ヒイロタケ

学名:Pycnoporus coccineus  

ヒイロタケ(緋色茸) サルノコシカケ科シュタケ属

本州・四国・九州・沖縄の広葉樹(稀に針葉樹)の倒木・枯れ枝に発生する白色腐朽菌。

春から秋に発生し、子実体は側着生で無柄、ときに中心性で有柄となる。傘は幅3-10cm、厚さ3-7mmの半円形~円形で扁平、縁は鋭端になる。背面は鮮朱紅色、無毛、細かな凸凹があり、不鮮明な環紋がある。古くなると退色し、灰色になる。腹面は濃紅色、古くなっても退色せず、管孔状、孔口は微細で5-8個/mm、孔長1-2mm。肉は淡朱色で薄く、コルク質~革質、無味無臭。胞子紋は白色。
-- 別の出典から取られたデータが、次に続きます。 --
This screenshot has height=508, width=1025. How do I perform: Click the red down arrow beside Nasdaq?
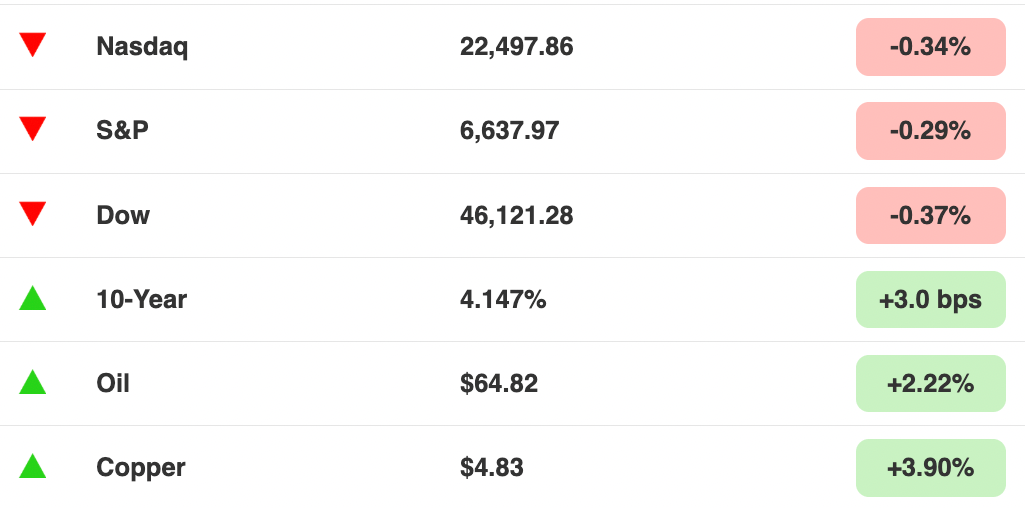[32, 45]
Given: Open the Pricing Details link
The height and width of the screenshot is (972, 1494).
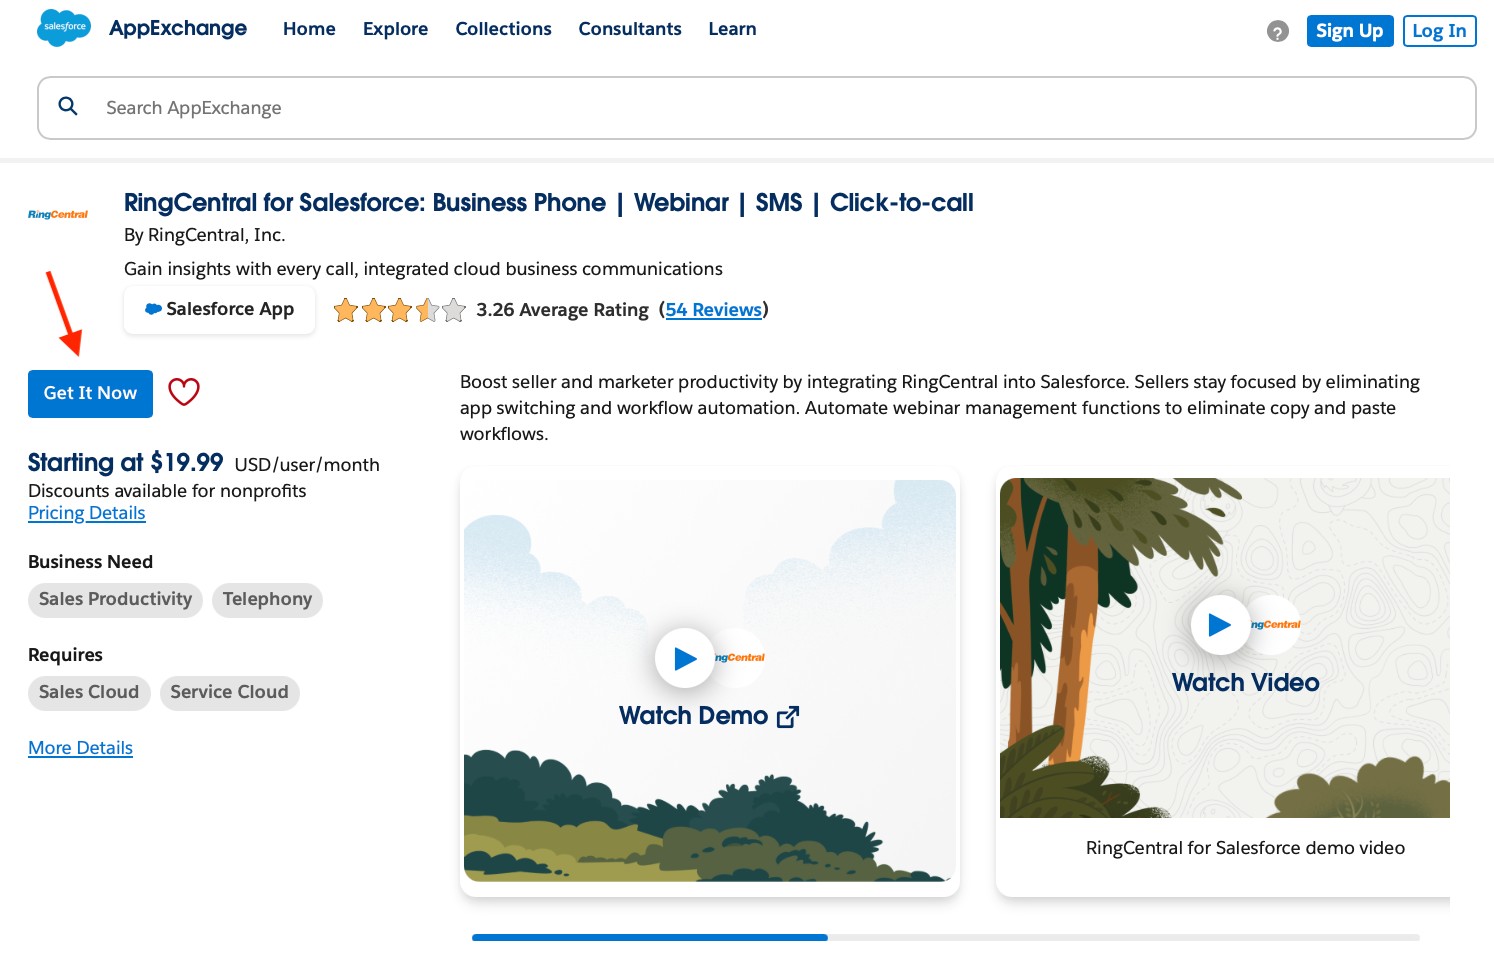Looking at the screenshot, I should pyautogui.click(x=86, y=513).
胞子は長さ4-5μm、幅2-3µmの紡錘形、平滑、非アミロイド。3菌糸型、微細な色素粒子に覆われる。原菌糸にはクランプがある。

※ 名は、表面が緋色をしていることから。
 [近縁種]
  シュタケ:Pycnoporus cinnabarinus
       色合いがよく似る。ヒイロタケに比し、傘がより厚く、管孔はほぼ倍の大きさになる。
       ヒイロタケがアジアの熱帯系のキノコのため平地部に多いが、シュタケは北方系のため山岳地帯に多い。